> _PROBLEM STATEMENT_: Reproduce all of the following material line for line, changing nothing.
[RECORDS PROVIDED start]
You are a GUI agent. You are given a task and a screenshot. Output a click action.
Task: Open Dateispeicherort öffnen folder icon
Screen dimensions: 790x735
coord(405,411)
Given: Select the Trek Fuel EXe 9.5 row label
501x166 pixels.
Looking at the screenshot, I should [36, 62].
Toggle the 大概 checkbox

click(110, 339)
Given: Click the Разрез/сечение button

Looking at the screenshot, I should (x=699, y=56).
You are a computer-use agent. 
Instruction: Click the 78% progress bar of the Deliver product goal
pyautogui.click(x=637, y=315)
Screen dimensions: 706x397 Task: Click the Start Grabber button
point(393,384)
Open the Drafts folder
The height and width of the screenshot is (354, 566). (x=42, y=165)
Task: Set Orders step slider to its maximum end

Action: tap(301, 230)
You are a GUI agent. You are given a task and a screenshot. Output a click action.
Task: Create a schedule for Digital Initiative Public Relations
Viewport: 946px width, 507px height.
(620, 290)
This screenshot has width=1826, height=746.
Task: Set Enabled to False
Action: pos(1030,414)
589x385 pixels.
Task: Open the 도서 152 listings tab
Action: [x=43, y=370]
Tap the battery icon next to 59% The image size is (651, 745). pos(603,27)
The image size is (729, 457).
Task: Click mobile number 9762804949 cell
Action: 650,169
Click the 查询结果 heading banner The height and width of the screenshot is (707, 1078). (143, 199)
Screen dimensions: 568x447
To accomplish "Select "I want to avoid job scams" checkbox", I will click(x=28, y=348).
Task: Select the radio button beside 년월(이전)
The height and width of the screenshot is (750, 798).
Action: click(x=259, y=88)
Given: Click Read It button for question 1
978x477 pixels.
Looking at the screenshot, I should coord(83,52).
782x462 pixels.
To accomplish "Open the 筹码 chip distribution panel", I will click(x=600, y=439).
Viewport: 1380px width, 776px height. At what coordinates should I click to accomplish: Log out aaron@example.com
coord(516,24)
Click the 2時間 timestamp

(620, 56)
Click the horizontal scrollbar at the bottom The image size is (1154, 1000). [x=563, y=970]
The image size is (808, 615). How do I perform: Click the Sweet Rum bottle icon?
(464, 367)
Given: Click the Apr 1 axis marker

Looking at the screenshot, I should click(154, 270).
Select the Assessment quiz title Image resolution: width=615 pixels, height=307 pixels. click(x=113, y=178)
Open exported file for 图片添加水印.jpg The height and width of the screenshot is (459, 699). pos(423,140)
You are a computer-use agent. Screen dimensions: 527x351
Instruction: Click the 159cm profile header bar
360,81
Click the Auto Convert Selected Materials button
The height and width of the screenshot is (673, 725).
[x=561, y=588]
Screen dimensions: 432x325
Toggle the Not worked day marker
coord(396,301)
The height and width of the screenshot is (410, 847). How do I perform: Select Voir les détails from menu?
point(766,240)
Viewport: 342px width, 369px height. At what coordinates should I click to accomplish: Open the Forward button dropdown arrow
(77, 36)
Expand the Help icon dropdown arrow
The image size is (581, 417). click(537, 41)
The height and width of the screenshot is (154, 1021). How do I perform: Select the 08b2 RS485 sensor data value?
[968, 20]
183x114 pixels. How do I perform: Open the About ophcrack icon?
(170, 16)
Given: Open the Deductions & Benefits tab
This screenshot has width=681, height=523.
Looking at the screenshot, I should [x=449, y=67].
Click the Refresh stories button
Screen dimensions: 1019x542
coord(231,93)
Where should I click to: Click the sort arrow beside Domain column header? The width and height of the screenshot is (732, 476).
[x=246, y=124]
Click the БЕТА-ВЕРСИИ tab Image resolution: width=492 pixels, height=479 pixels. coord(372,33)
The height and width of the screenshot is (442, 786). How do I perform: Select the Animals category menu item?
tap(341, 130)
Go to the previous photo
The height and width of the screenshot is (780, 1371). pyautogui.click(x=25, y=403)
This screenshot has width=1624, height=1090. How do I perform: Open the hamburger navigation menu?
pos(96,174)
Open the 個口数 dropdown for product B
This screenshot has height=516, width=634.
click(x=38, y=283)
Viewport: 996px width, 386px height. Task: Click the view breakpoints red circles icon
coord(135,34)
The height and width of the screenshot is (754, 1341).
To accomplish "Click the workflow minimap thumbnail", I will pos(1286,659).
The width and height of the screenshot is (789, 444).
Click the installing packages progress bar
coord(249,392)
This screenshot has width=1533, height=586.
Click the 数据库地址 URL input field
[RECORDS PROVIDED end]
> _FINAL RESULT_:
You are a GUI agent. You are given a task and a screenshot. Output a click action.
Task: Open Dateispeicherort öffnen folder icon
Screen dimensions: 790x735
coord(405,411)
Given: Select the Trek Fuel EXe 9.5 row label
501x166 pixels.
Looking at the screenshot, I should [36, 62].
Toggle the 大概 checkbox

click(110, 339)
Given: Click the Разрез/сечение button

Looking at the screenshot, I should (x=699, y=56).
You are a computer-use agent. 
Instruction: Click the 78% progress bar of the Deliver product goal
pyautogui.click(x=637, y=315)
Screen dimensions: 706x397 Task: Click the Start Grabber button
point(393,384)
Open the Drafts folder
The height and width of the screenshot is (354, 566). (x=42, y=165)
Task: Set Orders step slider to its maximum end

Action: tap(301, 230)
You are a GUI agent. You are given a task and a screenshot. Output a click action.
Task: Create a schedule for Digital Initiative Public Relations
Viewport: 946px width, 507px height.
(620, 290)
This screenshot has width=1826, height=746.
Task: Set Enabled to False
Action: pos(1030,414)
589x385 pixels.
Task: Open the 도서 152 listings tab
Action: [x=43, y=370]
Tap the battery icon next to 59% The image size is (651, 745). pos(603,27)
The image size is (729, 457).
Task: Click mobile number 9762804949 cell
Action: 650,169
Click the 查询结果 heading banner The height and width of the screenshot is (707, 1078). (143, 199)
Screen dimensions: 568x447
To accomplish "Select "I want to avoid job scams" checkbox", I will click(x=28, y=348).
Task: Select the radio button beside 년월(이전)
The height and width of the screenshot is (750, 798).
Action: click(x=259, y=88)
Given: Click Read It button for question 1
978x477 pixels.
Looking at the screenshot, I should coord(83,52).
782x462 pixels.
To accomplish "Open the 筹码 chip distribution panel", I will click(x=600, y=439).
Viewport: 1380px width, 776px height. At what coordinates should I click to accomplish: Log out aaron@example.com
coord(516,24)
Click the 2時間 timestamp

(620, 56)
Click the horizontal scrollbar at the bottom The image size is (1154, 1000). [x=563, y=970]
The image size is (808, 615). How do I perform: Click the Sweet Rum bottle icon?
(464, 367)
Given: Click the Apr 1 axis marker

Looking at the screenshot, I should click(154, 270).
Select the Assessment quiz title Image resolution: width=615 pixels, height=307 pixels. click(x=113, y=178)
Open exported file for 图片添加水印.jpg The height and width of the screenshot is (459, 699). pos(423,140)
You are a computer-use agent. Screen dimensions: 527x351
Instruction: Click the 159cm profile header bar
360,81
Click the Auto Convert Selected Materials button
The height and width of the screenshot is (673, 725).
[x=561, y=588]
Screen dimensions: 432x325
Toggle the Not worked day marker
coord(396,301)
The height and width of the screenshot is (410, 847). How do I perform: Select Voir les détails from menu?
point(766,240)
Viewport: 342px width, 369px height. At what coordinates should I click to accomplish: Open the Forward button dropdown arrow
(77, 36)
Expand the Help icon dropdown arrow
The image size is (581, 417). click(537, 41)
The height and width of the screenshot is (154, 1021). How do I perform: Select the 08b2 RS485 sensor data value?
[968, 20]
183x114 pixels. How do I perform: Open the About ophcrack icon?
(170, 16)
Given: Open the Deductions & Benefits tab
This screenshot has width=681, height=523.
Looking at the screenshot, I should [x=449, y=67].
Click the Refresh stories button
Screen dimensions: 1019x542
coord(231,93)
Where should I click to: Click the sort arrow beside Domain column header? The width and height of the screenshot is (732, 476).
[x=246, y=124]
Click the БЕТА-ВЕРСИИ tab Image resolution: width=492 pixels, height=479 pixels. coord(372,33)
The height and width of the screenshot is (442, 786). How do I perform: Select the Animals category menu item?
tap(341, 130)
Go to the previous photo
The height and width of the screenshot is (780, 1371). pyautogui.click(x=25, y=403)
This screenshot has width=1624, height=1090. How do I perform: Open the hamburger navigation menu?
pos(96,174)
Open the 個口数 dropdown for product B
This screenshot has height=516, width=634.
click(x=38, y=283)
Viewport: 996px width, 386px height. Task: Click the view breakpoints red circles icon
coord(135,34)
The height and width of the screenshot is (754, 1341).
To accomplish "Click the workflow minimap thumbnail", I will pos(1286,659).
The width and height of the screenshot is (789, 444).
Click the installing packages progress bar
coord(249,392)
This screenshot has width=1533, height=586.
Click the 数据库地址 URL input field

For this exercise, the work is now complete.